真白が目を覚ました時、俺はただ、彼女の手を握ることしかできなかった。


ショッピングモールでの出来事を思い出す。あの瞬間、俺はただの無力な高校生だった。彼女が血まみれになり、ボロボロになりながら、俺とご両親を庇う姿を見て、俺は何もできなかった。


正直、怖かった。


真白が銃弾を浴びて倒れた時、俺の心は砕け散りそうだった。


だけど、彼女は起き上がった。そして、いつものように笑ってくれた。


真白は、俺の知らない場所で、とてつもないものを背負って生きている。彼女は、痛みや血を、生きている証だと笑う。それは、俺には理解できない世界だ。


でも、俺は真白の隣にいる。


俺は、彼女が背負う戦いを止めることはできない。彼女は、俺たちを守るために、戦うことを選んだ。


だから、俺は、真白がいつでも帰ってこられる場所でいよう。


疲れた時、傷ついた時、一人じゃないって思える場所。


それが、俺の役割だ。


---


「両親のモノローグ」


真白が意識を取り戻した時、私たちは、この子を産んで本当によかったと、心からそう思った。
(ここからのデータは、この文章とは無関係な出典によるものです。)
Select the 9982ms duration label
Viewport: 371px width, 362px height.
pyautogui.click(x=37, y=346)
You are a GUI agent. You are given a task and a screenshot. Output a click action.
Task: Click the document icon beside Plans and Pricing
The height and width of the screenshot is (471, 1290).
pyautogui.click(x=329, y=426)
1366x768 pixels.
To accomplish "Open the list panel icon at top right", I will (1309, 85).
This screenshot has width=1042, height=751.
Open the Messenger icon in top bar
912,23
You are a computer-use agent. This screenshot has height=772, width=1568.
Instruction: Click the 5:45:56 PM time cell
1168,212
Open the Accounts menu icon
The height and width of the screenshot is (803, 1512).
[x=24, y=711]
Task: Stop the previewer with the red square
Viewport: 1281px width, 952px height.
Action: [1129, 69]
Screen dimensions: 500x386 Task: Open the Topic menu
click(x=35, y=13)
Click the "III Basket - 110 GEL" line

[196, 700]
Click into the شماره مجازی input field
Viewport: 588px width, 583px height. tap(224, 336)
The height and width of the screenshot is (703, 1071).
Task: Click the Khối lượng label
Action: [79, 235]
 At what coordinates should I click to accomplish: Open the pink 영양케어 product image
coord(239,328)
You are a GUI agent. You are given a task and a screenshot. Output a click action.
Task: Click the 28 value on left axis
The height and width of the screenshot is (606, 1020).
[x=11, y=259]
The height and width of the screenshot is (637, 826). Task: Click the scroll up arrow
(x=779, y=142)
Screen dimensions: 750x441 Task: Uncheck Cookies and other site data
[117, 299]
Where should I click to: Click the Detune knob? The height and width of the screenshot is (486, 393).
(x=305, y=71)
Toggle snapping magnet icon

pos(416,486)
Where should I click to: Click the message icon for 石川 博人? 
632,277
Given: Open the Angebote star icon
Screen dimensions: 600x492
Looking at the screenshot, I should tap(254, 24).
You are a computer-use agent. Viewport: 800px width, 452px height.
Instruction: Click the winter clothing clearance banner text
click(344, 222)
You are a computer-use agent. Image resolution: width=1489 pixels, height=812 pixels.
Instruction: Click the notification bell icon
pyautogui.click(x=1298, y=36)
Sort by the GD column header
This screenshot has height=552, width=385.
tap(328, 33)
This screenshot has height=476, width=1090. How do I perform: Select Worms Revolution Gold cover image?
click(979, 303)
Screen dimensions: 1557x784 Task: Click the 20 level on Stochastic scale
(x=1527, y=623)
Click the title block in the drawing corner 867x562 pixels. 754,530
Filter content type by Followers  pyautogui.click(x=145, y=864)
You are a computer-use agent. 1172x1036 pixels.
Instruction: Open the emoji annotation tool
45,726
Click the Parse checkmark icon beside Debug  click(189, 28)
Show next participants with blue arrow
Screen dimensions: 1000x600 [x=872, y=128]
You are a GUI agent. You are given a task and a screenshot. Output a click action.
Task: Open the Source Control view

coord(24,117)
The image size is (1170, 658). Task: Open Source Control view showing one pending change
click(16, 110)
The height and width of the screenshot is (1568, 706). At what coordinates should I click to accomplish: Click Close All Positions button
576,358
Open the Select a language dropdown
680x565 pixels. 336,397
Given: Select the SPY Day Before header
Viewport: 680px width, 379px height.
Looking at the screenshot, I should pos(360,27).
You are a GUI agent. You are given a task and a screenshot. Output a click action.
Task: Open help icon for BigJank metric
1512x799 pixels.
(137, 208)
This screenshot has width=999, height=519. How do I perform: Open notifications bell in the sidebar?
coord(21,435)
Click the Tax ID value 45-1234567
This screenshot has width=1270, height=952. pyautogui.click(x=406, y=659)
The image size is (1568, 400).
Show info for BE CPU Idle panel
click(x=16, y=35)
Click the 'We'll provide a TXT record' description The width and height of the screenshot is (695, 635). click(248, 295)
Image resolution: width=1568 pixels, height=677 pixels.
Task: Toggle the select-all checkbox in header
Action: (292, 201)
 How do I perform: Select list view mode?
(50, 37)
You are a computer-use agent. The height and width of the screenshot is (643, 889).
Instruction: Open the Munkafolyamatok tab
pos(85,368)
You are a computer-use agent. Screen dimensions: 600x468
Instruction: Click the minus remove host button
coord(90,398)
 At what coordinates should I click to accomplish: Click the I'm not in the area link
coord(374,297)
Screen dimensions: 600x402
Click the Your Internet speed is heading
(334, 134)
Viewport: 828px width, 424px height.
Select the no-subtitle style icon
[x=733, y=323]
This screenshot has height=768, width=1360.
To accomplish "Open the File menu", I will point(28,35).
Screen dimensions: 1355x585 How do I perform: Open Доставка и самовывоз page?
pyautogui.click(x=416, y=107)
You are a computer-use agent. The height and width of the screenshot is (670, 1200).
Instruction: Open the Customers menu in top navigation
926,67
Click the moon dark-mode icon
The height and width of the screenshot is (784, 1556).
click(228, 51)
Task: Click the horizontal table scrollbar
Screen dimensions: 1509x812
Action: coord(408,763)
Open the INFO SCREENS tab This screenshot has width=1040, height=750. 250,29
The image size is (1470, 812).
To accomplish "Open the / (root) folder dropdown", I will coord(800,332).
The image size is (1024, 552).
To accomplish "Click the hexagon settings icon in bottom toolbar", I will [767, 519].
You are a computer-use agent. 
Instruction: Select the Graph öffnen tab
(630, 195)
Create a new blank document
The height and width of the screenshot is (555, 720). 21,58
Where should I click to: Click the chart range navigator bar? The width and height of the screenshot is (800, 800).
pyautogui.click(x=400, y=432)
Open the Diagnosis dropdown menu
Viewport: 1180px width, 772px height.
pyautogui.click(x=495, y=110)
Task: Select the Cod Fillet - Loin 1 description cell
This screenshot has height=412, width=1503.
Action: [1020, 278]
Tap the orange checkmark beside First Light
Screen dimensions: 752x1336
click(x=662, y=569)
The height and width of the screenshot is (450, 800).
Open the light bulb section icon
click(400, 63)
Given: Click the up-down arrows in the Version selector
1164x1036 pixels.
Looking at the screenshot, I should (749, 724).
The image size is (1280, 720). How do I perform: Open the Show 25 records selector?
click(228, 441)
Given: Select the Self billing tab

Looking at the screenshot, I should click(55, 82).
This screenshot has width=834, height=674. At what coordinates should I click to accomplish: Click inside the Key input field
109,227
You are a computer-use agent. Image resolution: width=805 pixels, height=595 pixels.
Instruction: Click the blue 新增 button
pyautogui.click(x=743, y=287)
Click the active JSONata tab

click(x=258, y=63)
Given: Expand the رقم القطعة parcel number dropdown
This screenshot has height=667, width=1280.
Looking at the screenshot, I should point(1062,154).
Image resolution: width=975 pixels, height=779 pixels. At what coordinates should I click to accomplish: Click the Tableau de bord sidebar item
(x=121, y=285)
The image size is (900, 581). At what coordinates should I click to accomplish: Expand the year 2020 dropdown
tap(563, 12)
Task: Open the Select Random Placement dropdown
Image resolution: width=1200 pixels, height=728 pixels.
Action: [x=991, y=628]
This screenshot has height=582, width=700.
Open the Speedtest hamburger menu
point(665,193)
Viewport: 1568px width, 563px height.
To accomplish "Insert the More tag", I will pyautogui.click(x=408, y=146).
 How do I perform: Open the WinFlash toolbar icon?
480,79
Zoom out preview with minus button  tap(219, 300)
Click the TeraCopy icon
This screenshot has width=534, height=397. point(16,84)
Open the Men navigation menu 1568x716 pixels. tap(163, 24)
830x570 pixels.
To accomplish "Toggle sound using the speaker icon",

ショッピングモールでの出来事は、あまりにも現実離れしていた。あの愛らしい娘が、私たちを庇って、命がけで戦った。銃弾が彼女の身体を貫くのを見て、私たちは、ただ叫ぶことしかできなかった。


あの時、私たちは、娘がどれだけ危険な場所にいるのかを、ようやく、そして残酷なまでに知った。


同時に、私たちは、真白がどれだけ私たちを愛してくれているのかを知った。


この子は、私たちを守るために、あんなにもボロボロになって…


真白は、「殺し屋」だと言った。


でも、私たちにとって、この子はいつまでも私たちの愛しい娘だ。


彼女の身体にある無数の傷は、私たちの知らないところで彼女が背負ってきた戦いの証。


そして、彼女の心にある、私たちへの深い愛情の証。


もう、彼女の生き方について、あれこれ言うのはやめよう。ただ、彼女が帰ってこられるように、この家を守ろう。そして、彼女が笑ってくれるように、私たちも笑っていよう。


それが、私たちにできる、唯一のことだから。